Step 1: Start with your Needs

Looker’s philosophy, centered on Explores, moves away from a general, one-size-fits-all BI model by design. Each Explore is a curated, use-case specific starting point for data analysis. Looker’s in-database architecture requires additional considerations:

  • Establish your Explores on top of a suitable reporting layer:

    • It may be tempting to establish your Explore on top of raw data immediately after ingesting it into your SQL speaking database.
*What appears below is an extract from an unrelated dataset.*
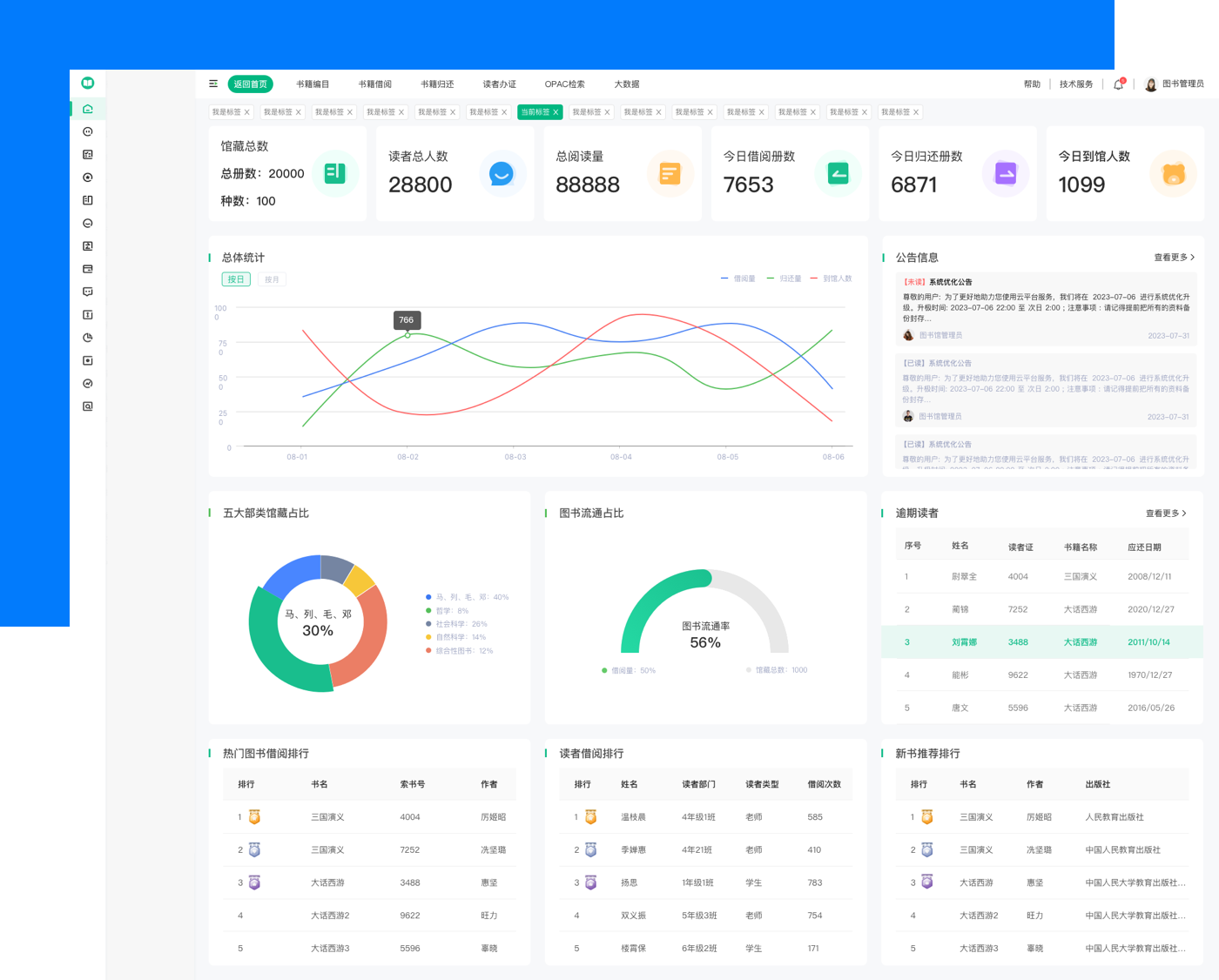Click the magnifier icon at the sidebar bottom
The image size is (1219, 980).
click(87, 406)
But due to Looker’s in-database architecture, it is strongly recommended to reduce complexity of real-time execution already at this level.

      • Only include data / rows which are relevant to address your questions.

      • Establish a meaningful level of pre-aggregation while still allowing users to drill into the data as deep as necessary to answer their business questions.

      • Materialize and orchestrate general, repetitive transformations in-database.

      • Index, cluster & partition your tables in an optimal way to support your reporting needs.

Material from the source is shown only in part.